The pilot is an effort to ease suspicions some may have about the FBI.
“We’ve got to bridge the gap in trust,” John Miller, our assistant director for public affairs, said to journalists in June at the New York Foreign Press Center. “A lot of these communities, frankly, look on the FBI and the federal government at large with a great deal of suspicion.”
Like CREST, the youth leadership event in New Jersey was an effort to put a human face on the FBI. Other efforts include town hall forums, citizens’ academies, and mosque meetings with community leaders. In April, Mark Mershon, assistant director in charge of our New York field office, spoke at a town hall meeting for the Pakistani community in Jackson Heights. Field offices in Detroit, Buffalo, and Washington, D.C., to name a few, meet regularly with Arab-American, Muslim, Sikh, and South Asian communities.

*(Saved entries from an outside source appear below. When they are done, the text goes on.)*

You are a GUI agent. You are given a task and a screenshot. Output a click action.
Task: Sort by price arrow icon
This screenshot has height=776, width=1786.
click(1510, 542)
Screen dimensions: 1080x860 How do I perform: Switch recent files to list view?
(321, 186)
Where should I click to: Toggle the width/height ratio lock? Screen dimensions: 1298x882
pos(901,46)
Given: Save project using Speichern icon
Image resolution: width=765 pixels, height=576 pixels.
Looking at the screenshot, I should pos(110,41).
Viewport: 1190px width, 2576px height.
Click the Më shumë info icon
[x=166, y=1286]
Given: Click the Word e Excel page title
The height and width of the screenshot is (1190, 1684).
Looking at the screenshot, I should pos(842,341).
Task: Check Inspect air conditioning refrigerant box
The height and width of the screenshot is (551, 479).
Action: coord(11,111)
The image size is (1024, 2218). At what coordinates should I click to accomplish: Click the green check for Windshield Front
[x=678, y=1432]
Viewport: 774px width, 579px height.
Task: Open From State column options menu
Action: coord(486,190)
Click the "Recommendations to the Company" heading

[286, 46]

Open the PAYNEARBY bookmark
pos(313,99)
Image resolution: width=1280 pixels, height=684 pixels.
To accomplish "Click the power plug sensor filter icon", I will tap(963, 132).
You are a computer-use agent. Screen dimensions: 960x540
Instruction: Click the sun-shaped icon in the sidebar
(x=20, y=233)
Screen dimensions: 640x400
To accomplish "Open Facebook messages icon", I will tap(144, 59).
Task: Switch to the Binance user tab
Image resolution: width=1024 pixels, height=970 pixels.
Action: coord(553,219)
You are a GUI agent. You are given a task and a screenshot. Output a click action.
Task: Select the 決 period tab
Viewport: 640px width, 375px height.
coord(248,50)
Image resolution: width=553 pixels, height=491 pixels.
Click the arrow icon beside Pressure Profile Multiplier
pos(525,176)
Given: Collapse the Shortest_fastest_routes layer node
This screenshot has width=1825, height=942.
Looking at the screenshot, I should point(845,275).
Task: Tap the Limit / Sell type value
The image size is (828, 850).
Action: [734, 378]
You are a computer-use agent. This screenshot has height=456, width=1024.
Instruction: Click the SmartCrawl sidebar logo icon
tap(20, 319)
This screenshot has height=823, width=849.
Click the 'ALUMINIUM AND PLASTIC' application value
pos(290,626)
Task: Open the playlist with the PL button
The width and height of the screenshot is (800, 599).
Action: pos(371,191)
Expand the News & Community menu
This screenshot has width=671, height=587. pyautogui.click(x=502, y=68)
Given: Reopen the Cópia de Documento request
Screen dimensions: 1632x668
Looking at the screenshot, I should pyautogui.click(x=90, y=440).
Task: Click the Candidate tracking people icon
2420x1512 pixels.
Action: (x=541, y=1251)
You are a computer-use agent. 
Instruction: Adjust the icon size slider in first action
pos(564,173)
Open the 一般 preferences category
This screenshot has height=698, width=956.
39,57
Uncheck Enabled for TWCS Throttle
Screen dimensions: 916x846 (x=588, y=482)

The Egyptian American Group (EAG) sought to meet with the Newark division last summer after the London bombings. Parents feared for their kids and wanted to see where the FBI stood on a range of issues. Meetings followed and reached all the way to Cairo, where the Newark office had arranged a meeting between EAG members visiting Egypt and our legal attaché.
“I think we established some trust there,” agent Wiser said.